In Spokane back then when you called for EMS you got the closest engine company, a paramedic squad, and private ambulance to transport. When we arrived in the ambulance the engine company was getting ready to leave, and the fire paramedic's told us he pulled a muscle mowing the lawn. They told us he was all ours, and followed the engine company down the road.

The paramedic I was working with, Mark Romero was a sharp paramedic. The fire captain told us he was mowing the lawn when he got a tearing pain in his low and mid back. This didn't sound right, so Mark took his blood pressure in both arms.

It wasn't good, there was quite a difference between the BP in his arms. Mark said we needed to get MAST pants on him, and get two large bore IV's going ASAP. He said we needed to get him to the ER now, I think he has a dissecting aortic aneurysm.
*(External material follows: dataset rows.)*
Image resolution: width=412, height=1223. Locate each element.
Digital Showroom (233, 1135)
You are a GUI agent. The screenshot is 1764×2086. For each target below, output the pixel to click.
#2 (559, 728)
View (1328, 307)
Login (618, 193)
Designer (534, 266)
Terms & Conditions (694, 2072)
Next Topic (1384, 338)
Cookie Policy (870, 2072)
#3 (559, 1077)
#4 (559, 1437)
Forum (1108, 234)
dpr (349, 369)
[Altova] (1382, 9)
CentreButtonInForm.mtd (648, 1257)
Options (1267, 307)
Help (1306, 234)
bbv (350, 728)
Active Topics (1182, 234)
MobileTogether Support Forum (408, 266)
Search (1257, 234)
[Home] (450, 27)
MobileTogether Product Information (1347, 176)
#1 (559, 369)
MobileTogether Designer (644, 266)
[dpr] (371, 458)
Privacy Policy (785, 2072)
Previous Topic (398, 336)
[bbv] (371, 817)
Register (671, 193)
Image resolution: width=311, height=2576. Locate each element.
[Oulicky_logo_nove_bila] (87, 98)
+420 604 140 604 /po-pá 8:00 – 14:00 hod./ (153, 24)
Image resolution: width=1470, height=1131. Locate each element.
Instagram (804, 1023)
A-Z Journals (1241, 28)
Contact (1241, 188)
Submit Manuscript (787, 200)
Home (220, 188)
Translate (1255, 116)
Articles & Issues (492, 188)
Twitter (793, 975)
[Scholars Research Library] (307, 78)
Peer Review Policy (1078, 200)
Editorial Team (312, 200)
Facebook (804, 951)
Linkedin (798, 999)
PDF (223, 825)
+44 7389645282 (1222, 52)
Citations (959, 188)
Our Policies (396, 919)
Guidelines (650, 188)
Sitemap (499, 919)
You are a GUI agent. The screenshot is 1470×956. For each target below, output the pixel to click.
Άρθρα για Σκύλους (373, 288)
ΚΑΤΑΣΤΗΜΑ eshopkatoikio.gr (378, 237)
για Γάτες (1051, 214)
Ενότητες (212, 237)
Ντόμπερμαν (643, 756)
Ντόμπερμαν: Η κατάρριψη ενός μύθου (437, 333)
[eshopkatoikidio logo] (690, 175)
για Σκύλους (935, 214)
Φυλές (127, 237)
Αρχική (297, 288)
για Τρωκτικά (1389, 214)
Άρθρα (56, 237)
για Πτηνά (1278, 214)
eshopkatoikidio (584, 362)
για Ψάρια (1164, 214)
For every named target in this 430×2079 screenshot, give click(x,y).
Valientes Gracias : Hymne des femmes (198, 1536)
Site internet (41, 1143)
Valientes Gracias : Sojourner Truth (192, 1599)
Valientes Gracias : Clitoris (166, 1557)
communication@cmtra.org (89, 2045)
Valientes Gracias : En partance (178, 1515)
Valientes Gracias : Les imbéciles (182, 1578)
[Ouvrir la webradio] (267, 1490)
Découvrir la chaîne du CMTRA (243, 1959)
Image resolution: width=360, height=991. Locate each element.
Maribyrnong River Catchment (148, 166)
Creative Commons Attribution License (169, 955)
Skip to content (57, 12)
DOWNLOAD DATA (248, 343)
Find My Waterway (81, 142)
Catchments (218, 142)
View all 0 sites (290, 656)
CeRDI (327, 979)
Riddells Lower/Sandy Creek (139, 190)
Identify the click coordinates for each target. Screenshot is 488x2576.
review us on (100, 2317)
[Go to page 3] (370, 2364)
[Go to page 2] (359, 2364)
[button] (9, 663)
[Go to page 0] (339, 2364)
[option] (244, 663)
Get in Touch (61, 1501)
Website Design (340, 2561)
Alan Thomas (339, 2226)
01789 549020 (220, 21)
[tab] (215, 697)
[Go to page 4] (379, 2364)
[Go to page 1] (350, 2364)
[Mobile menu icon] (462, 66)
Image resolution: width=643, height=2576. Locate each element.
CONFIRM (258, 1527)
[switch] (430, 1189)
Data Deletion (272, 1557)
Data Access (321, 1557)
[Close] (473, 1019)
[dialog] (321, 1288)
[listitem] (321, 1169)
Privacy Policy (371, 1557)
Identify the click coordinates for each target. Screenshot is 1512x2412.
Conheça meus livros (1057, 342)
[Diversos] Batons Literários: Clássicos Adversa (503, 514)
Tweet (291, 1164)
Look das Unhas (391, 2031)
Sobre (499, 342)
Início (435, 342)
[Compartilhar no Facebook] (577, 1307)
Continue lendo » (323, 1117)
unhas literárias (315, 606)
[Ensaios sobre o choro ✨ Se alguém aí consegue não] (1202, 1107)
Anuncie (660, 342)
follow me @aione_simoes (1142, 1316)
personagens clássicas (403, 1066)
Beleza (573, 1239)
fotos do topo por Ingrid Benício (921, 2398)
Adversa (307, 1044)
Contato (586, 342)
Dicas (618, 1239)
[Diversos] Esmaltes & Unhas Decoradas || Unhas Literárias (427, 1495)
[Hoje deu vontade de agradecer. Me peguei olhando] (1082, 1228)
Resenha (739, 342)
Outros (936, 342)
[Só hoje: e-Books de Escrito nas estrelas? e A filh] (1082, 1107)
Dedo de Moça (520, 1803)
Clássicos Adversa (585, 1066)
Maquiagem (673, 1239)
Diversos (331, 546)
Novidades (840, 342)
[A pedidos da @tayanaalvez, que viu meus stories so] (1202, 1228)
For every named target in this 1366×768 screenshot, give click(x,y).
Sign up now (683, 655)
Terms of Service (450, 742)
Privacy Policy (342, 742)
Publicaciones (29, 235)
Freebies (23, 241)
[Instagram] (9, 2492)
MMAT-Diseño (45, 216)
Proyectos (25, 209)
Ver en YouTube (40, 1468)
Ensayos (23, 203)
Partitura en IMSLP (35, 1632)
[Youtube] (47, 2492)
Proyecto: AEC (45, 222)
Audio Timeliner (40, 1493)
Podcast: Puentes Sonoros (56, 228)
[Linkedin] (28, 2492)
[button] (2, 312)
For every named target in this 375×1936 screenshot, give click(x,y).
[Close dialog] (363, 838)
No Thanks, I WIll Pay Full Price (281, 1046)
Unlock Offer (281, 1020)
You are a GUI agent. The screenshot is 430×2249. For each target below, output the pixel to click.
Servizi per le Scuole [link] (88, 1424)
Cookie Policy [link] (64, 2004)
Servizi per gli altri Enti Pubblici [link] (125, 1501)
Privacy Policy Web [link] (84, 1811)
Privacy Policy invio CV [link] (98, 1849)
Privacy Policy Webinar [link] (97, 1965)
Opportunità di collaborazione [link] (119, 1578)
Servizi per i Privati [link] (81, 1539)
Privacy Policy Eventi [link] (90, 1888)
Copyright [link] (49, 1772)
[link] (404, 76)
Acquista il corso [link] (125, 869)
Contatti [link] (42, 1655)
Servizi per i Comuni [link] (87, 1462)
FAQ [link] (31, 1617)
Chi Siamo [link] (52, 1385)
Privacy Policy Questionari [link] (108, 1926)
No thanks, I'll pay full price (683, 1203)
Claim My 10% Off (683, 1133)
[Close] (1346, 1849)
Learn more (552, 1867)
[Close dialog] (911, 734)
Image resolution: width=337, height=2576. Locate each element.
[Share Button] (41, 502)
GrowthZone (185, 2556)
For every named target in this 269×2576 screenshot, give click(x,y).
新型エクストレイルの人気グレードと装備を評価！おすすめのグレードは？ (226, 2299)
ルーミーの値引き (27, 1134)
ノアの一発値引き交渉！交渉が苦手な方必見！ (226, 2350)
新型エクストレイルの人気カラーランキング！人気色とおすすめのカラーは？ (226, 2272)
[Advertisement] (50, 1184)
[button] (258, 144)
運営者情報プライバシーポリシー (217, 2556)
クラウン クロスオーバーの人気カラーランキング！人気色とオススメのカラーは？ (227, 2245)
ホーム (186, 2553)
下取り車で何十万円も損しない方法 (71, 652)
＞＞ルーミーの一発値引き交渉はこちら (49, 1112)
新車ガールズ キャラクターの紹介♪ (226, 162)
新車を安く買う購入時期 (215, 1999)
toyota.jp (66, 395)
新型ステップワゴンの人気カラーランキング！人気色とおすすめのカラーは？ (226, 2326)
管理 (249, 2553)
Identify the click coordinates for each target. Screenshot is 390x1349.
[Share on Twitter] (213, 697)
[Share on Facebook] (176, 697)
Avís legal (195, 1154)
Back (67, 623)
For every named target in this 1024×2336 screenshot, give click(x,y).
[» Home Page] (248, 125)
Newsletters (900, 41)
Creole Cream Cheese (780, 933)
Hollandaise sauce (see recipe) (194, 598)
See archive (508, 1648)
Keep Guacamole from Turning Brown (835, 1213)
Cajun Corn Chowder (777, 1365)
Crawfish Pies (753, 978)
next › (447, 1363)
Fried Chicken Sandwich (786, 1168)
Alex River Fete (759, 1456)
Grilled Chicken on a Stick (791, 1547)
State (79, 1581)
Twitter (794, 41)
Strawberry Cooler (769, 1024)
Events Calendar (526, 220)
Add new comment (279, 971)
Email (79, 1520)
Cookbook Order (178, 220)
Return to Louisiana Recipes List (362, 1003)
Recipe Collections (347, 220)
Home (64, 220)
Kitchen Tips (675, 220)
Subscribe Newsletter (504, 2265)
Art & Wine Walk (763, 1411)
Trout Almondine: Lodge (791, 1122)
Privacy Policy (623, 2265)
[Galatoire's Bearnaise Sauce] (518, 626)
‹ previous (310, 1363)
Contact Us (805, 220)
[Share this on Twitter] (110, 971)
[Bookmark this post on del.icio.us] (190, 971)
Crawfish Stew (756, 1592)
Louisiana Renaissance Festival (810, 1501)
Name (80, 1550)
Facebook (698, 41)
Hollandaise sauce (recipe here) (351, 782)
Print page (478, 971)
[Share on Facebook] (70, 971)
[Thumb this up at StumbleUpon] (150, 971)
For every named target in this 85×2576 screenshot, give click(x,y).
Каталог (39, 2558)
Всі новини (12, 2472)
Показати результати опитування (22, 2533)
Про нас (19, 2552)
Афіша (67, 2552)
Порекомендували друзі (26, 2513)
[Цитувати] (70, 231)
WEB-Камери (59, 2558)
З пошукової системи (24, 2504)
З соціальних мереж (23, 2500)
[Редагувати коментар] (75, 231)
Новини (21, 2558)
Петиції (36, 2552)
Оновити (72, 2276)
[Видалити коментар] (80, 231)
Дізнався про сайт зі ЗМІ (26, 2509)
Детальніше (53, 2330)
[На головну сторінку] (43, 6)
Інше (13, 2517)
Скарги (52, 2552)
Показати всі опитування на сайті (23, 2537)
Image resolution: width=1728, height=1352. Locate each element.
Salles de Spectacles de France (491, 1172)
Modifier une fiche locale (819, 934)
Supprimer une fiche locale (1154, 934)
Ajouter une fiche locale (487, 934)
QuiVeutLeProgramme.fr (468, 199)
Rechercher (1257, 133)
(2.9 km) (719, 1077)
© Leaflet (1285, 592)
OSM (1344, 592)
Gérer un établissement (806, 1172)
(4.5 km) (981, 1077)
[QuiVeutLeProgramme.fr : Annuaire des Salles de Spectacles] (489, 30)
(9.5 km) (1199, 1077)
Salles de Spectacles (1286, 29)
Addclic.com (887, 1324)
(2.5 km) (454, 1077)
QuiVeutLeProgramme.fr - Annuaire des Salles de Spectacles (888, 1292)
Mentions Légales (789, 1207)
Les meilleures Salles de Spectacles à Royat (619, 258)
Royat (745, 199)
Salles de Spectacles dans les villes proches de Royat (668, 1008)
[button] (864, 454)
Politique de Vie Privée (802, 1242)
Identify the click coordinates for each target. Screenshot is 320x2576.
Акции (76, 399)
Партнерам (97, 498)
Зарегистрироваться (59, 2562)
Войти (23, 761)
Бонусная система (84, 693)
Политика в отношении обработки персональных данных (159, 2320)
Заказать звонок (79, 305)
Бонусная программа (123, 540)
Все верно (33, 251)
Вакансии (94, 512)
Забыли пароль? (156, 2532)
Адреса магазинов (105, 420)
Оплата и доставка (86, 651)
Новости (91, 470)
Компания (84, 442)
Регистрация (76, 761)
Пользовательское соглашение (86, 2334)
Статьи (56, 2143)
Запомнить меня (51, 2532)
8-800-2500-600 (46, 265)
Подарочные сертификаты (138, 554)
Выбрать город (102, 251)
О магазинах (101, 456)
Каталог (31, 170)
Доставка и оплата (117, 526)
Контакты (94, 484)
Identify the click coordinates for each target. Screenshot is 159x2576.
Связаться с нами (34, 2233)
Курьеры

The fire medic's were shocked when they heard us advise dispatch we were code 3 to Sacred Heart Hospital with MAST pants in place, and two large bore IV's. That we wanted surgeons standing by to rule out a dissecting aortic aneurysm. He was in surgery within 15 minutes of hitting the ER doors, he lived.

EMT's and paramedics are not doctors, far from it, so after every call paramedics need to review, discuss, argue about, and then adapt to make the next call better.


This is important to me because:
As a firefighter, police officer and paramedic I saw the limitations of government in day to day problems, and especially when major events happen. We cannot depend on outside resources if we have a major event like an earthquake, flash flood or the 6000 acre fire burning in Mohave Valley.

Where would we be, how fast could a small fire get away with our limited resources.

I've seen good EMS systems and bad EMS systems. I know we can have a good EMS system in the Dolan Springs, Meadview, and surrounding area. But we need to think out of the box.